Its steering doesn’t offer the level of enjoyment that some others in the segment do (like the BMW 3 Series), but it is easy to steer around town and at speed, with a light, accurate action and predictable response.
Although the Inscription variant doesn’t get the zestier T5 engine tune, the engine response is measured and still eager enough for everyday duties, without being overly urgent. If you plant your right foot it’ll apparently get you from 0-100km/h in 6.5 seconds, though the seat of the pants feel wasn’t quite that spectacular. The transmission is smart, shifting smoothly and cleverly and never really setting a foot wrong in terms of gear selection.
The Golf-R engined Superb belies its size with mid-range urge that would shame a lot of larger capacity engines. It's not as vocal – it's not an RS model, after all – and it's missing a bit of the oomph that Skoda Australia's hot weather tuning takes out of the European spec engine (about 16kW and 30Nm), but it's still a marvel to think this big car has such a relatively small engine under the bonnet.
Its chassis balance is spot on, too, with the 19-inch wheels and 235/40 R19 tyres still offering a decent ride compliance, as well as sharper handling when the dampers are turned up to Sport.
The AWD system, too, is a great addition, providing a more stable, connected feel that ties both ends of the car better than the FWD-only versions. Be warned, though – AWD cars need to have all four tyres replaced at the same time, even if you've only worn the fronts or damaged a single tyre.
Steering feel is good, if a little isolated, but overall, the Superb shrinks around the driver, behaving for the most part like a smaller, more agile car.
Volvo’s V60 scored the maximum five star Euro NCAP crash test rating when tested in 2018. They haven’t been put through the ANCAP ringer yet, but a maximum five-star score is as good as a given, based on the equipment fitted to the entire model range.
Standard safety equipment for all V60 models includes auto emergency braking (AEB) with pedestrian and cyclist detection, rear AEB, lane keeping assist with lane departure warning, blind spot monitoring with steering assist, rear cross-traffic alert, adaptive cruise control, and a reversing camera with front and rear parking sensors (plus 360-degree surround view standard on all but Momentum grades).

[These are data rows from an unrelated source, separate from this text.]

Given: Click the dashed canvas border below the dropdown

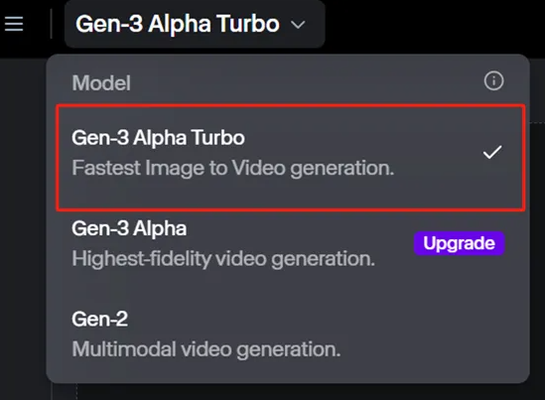Looking at the screenshot, I should pyautogui.click(x=76, y=392).
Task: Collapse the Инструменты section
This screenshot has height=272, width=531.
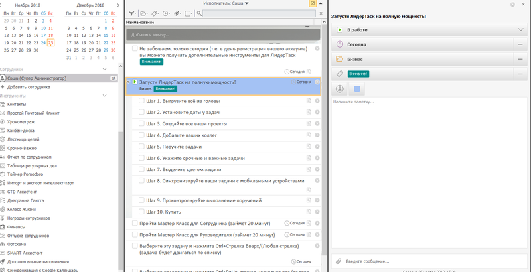Action: click(105, 96)
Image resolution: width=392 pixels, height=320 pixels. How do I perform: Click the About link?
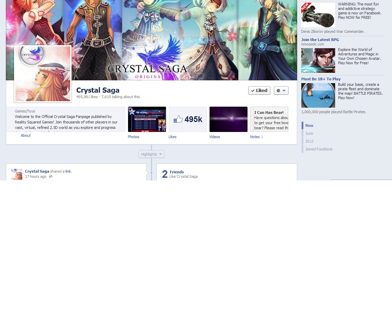26,135
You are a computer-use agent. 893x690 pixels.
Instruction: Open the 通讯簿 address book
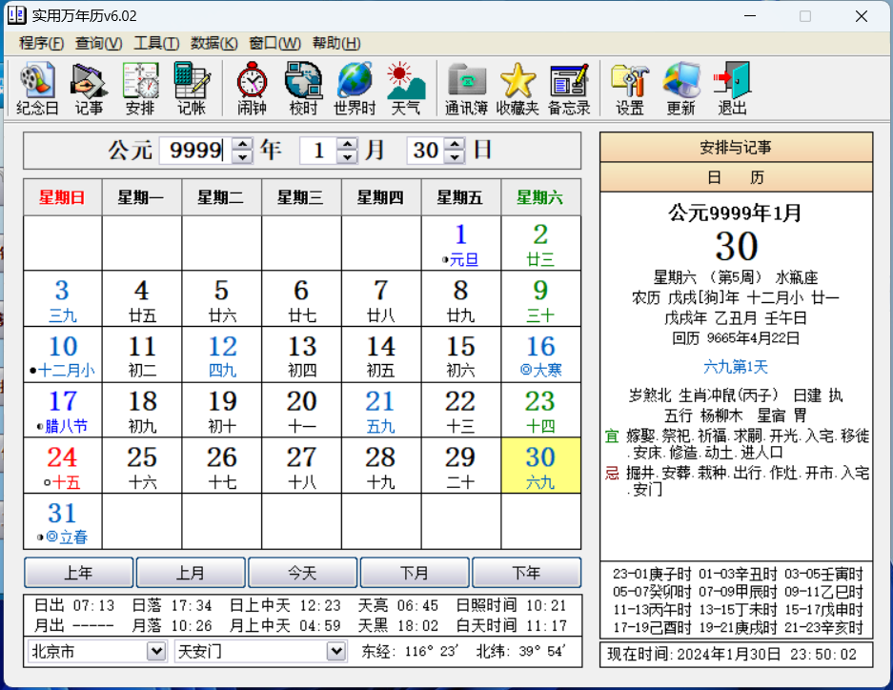coord(466,88)
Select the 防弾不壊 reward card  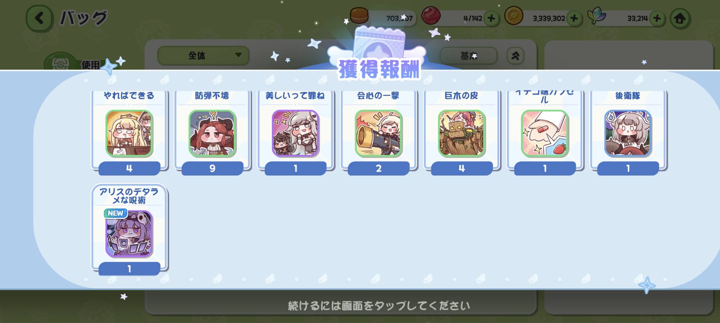tap(212, 132)
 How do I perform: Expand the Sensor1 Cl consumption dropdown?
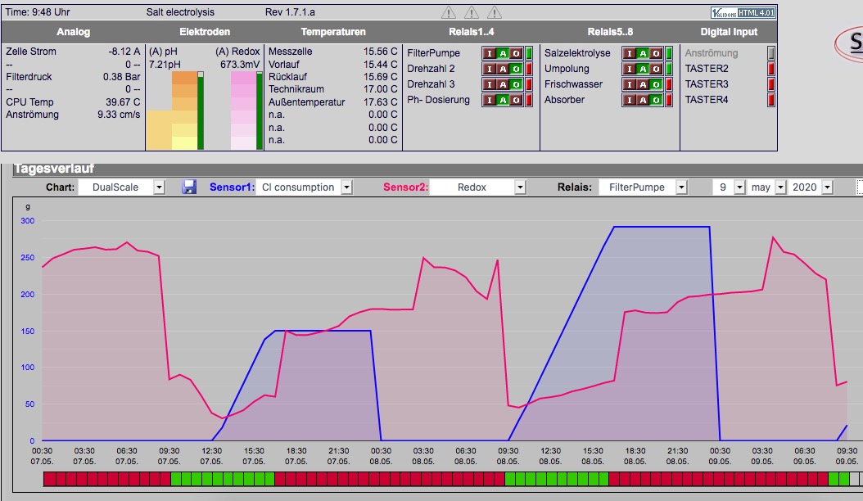click(305, 187)
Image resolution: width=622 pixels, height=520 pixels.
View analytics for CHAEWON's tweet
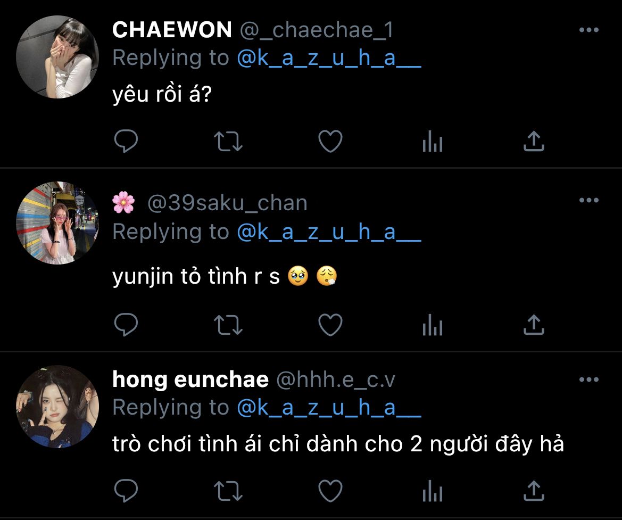pos(433,142)

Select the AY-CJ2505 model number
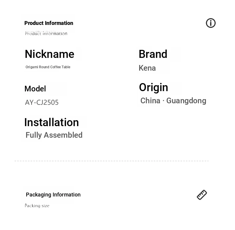click(x=42, y=102)
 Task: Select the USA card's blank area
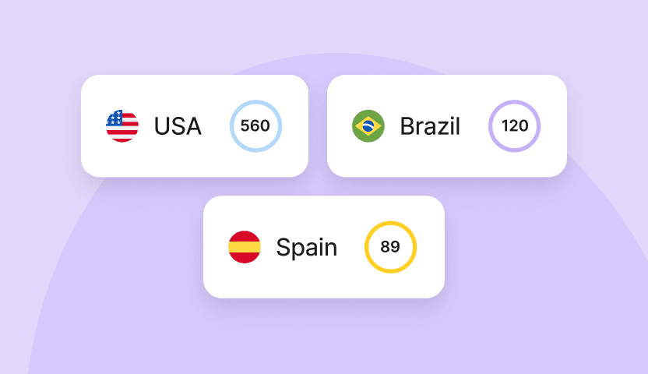tap(194, 164)
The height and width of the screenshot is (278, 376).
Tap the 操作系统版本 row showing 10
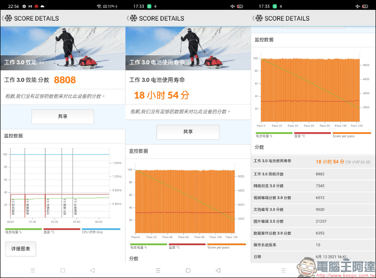pyautogui.click(x=313, y=245)
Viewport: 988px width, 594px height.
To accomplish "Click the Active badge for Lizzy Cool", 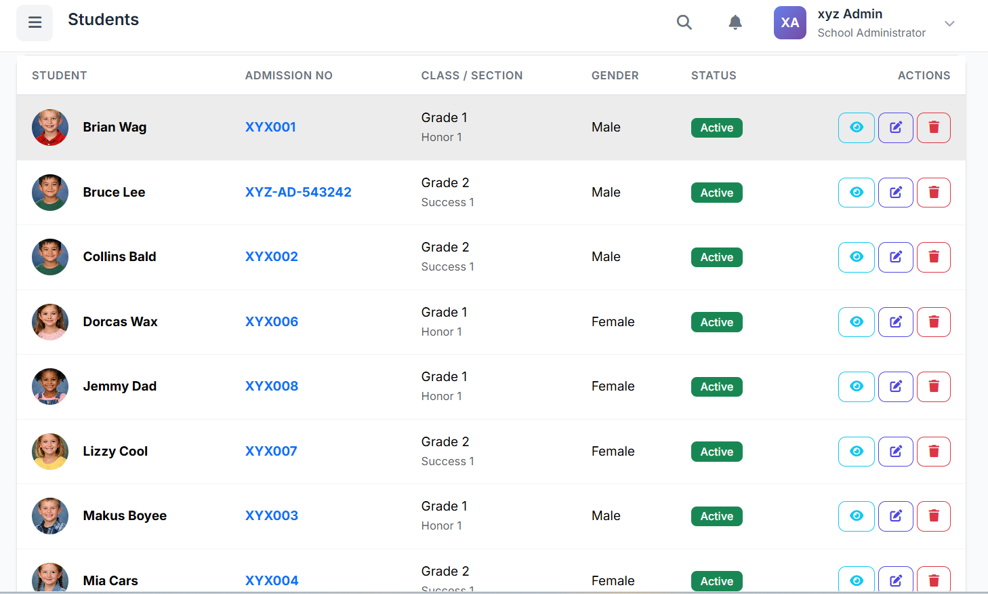I will pyautogui.click(x=716, y=452).
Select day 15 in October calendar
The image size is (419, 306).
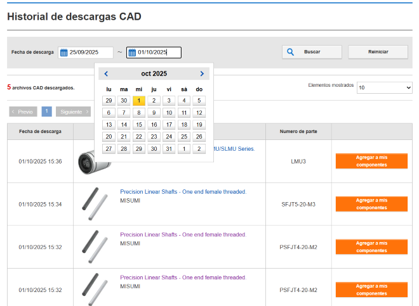tap(139, 125)
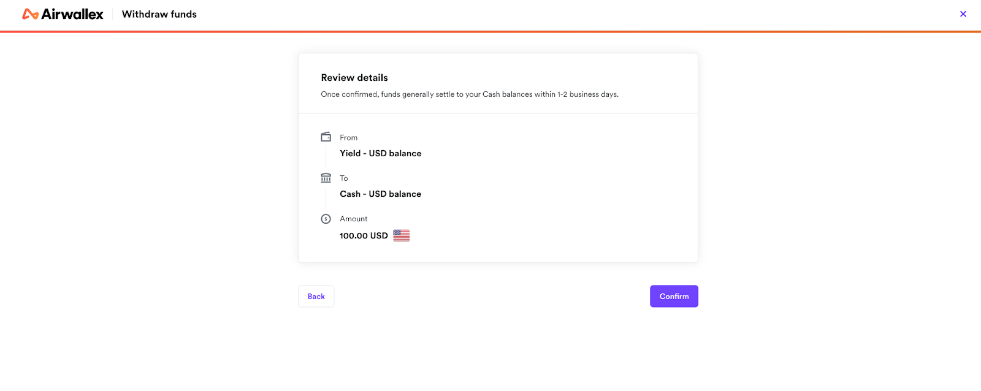Click the Review details heading
This screenshot has width=981, height=391.
point(354,78)
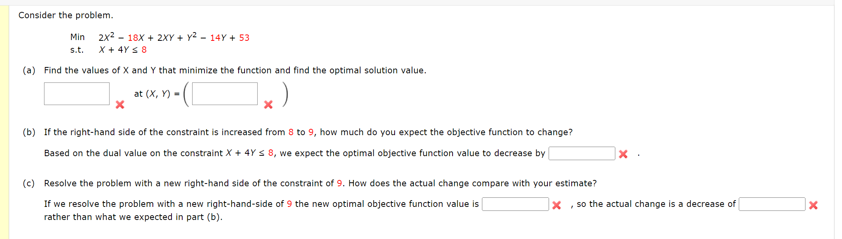Click the (X, Y) coordinates answer box
The height and width of the screenshot is (239, 842).
coord(225,94)
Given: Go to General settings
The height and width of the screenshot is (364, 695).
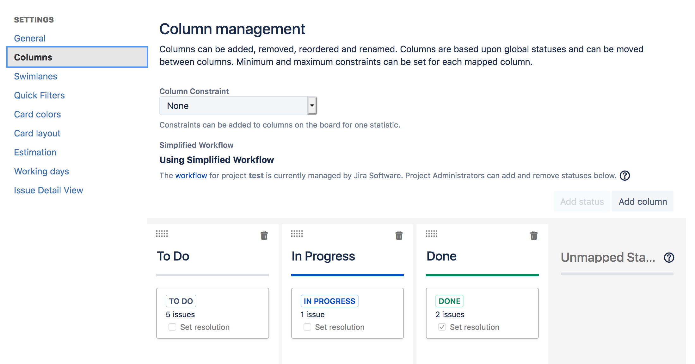Looking at the screenshot, I should click(29, 38).
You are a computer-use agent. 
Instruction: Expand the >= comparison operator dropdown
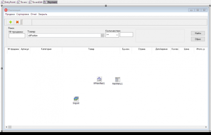click(x=117, y=35)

There are six airbags (dual front, front side, full-length curtain), plus there are dual ISOFIX child seat anchor points and three top-tether restraints, too.
The five-star ANCAP Superb is well equipped with safety kit, including nine airbags (front driver and passenger, driver's knee airbag, front and rear side airbags and front and rear curtain airbags), AEB (auto emergency braking) which operates at speeds of up to 65km/h, lane departure assistance, adaptive cruise control, side assist and rear traffic alert.
Volvo offers a three year/unlimited kilometres warranty plan, and backs its cars with the same cover for roadside assist for the duration of the new car warranty.
Servicing is due every 12 months or 15,000km, and Volvo offers two different levels of pre-purchase servicing for customers to choose: SmartCare, which offers the basic maintenance cover, and SmartCare Plus, which includes consumables like brake pads/discs, wiper blades/inserts and wheel alignments.
And customers get the choice of a three-year/45,000km plan, a four-year/60,000km plan, or a five-year/75,000km plan.
Skoda offers a pre-paid 'Service Pack' for the Superb , with a three-year/45,000km plan costing $1299 and a five-year/75,000 plan coming in at $2650.
Service intervals of 15,000km or 12 months are suggested.
The car is covered by a five-year, unlimited kilometre warranty.